Compensation Table over those four years of service.

Source

RIN 3235-AI80: Interim Final Rule On Executive Compensation Disclosure (Securities and Exchange Commission; Dec. 22, 2006)

Borrus’ chief complaint is that while investors would be able to see the full value of equity-compensation grants over time, they would not get a single, entire picture of the compensation that a company’s board of directors decided to award to an executive. The change “will certainly make compensation numbers look smaller in 2007 than they otherwise would,” she says.

The whole purpose of a proxy statement is to give shareowners a “better view of board decision making,” Borrus says. “They won’t have a full picture of what the board decided to do for top executives if they can’t see the full magnitude in value of the compensation granted.”

In a public response to the news, Frank said he was “disappointed” in the SEC’s decision. He called the move “backtracking,” and said it reinforces his determination that Congress “must act to deal with the problem of executive compensation.”

Mueller, however, says that “other than the change of course right now, in the long-term, this isn’t really momentous.” He calls it “a technical adjustment in how and when things are being reported.” Mueller also notes that the full grant-date value still appears in the proxy, but in the Grants of Plan-Based Awards Table on the page after the Summary Compensation Table. He also praises the use of accounting standards to report the compensation figures, since it creates “a more rigorous, more consistent standard of how companies report equity awards.”

The change more accurately reflects the compensation’s accounting cost to the company by spreading it over the life of the grant and eliminates some uncertainty under the prior rules, he adds. For example, if a company planned to grant options in February 2007 but those options were part of an executive’s 2006 bonus, companies might not know whether they could report the options as 2006 compensation.
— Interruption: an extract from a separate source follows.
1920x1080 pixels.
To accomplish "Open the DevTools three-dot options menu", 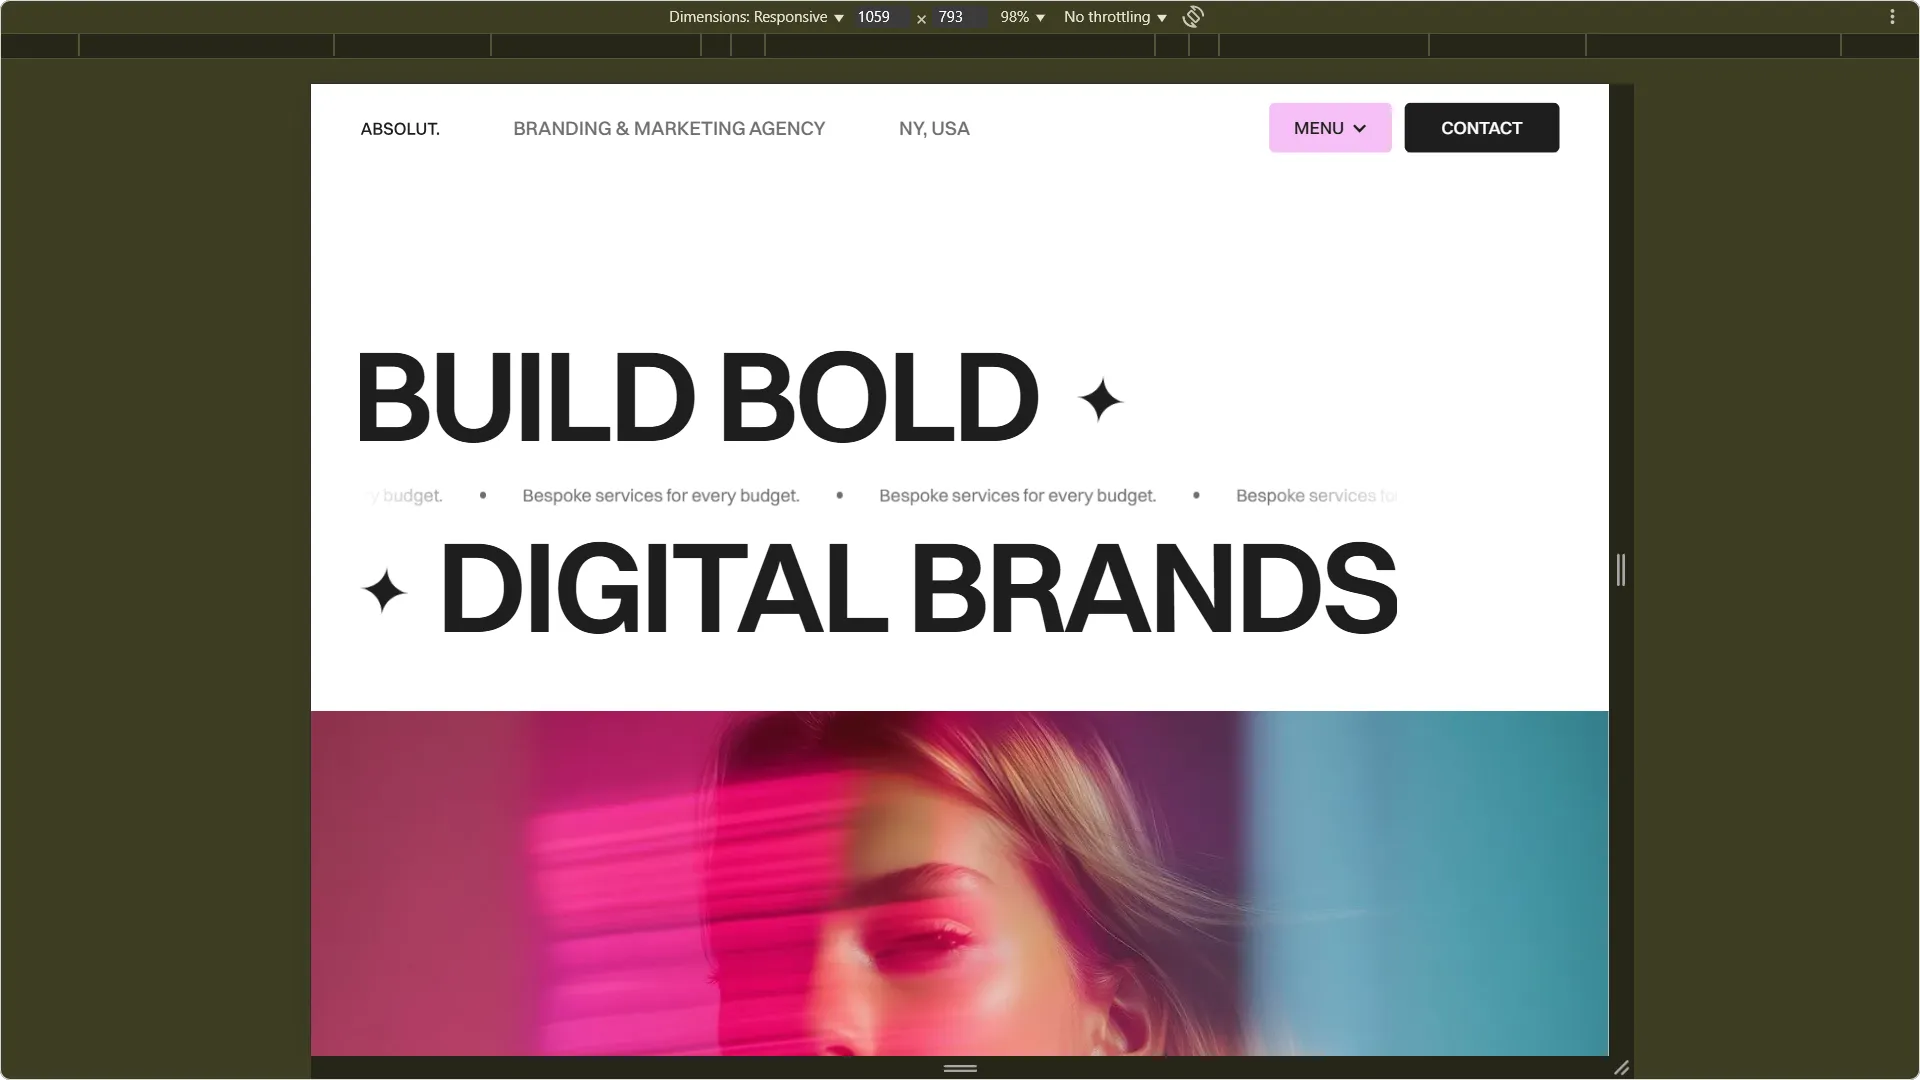I will [x=1892, y=17].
Under the earlier rule, the answer was unclear. But under the revised rule, the answer is a clear “no,” Mueller says, since none of the accounting charge is allocated to 2006.

For The Better, Or Worse?

Still, Cagney says the changes will cause more difficulty for issuers assembling the required information. Because of certain transition rules, under the earlier regulations, companies would only have reported 2006 equity awards in the Summary Compensation Table for their 2007 proxies. Under the interim final rules, he says, “Virtually every company will have to factor in the FAS 123R fair value of awards made in 2004 and 2005, and perhaps earlier.”

Cagney

In addition, the numbers to be reported for awards that vest based on a completion of a service condition must be recalculated. While the FAS 123R fair value takes into account some level of discount for the possibility of forfeiture, Cagney says the new rules don’t permit the effect of a possible forfeiture of a service-related award to be factored into the numbers required in the Summary Compensation Table.

“So, despite the latest change to the rules, the amounts disclosed in the proxy are quite likely to differ—although to a lesser extent—from the corresponding amounts reported for the same fiscal year in the company’s financial statements,” he says. “My personal guess is that the disclosure will be somewhat clearer for the professional analyst who is looking to reconcile the proxy with the financial statements, but it will be more confusing for the average shareholder.”

Cagney notes that if a company made a stock award or granted a stock option to an executive in 2006, each award will factor into what gets reported in the 2007 proxy in at least three different tables, on at least four different bases.

“There will be two different accounting-based values, at least two different presentations of the number of shares subject to the award, and a valuation based on the market price of the stock on a date different from the date used to determine the accounting valuations,” says Cagney. “Sherlock Holmes might find it all elementary, but the Dr. Watsons of the world will need someone with Holmes’ skills to explain the explanation.”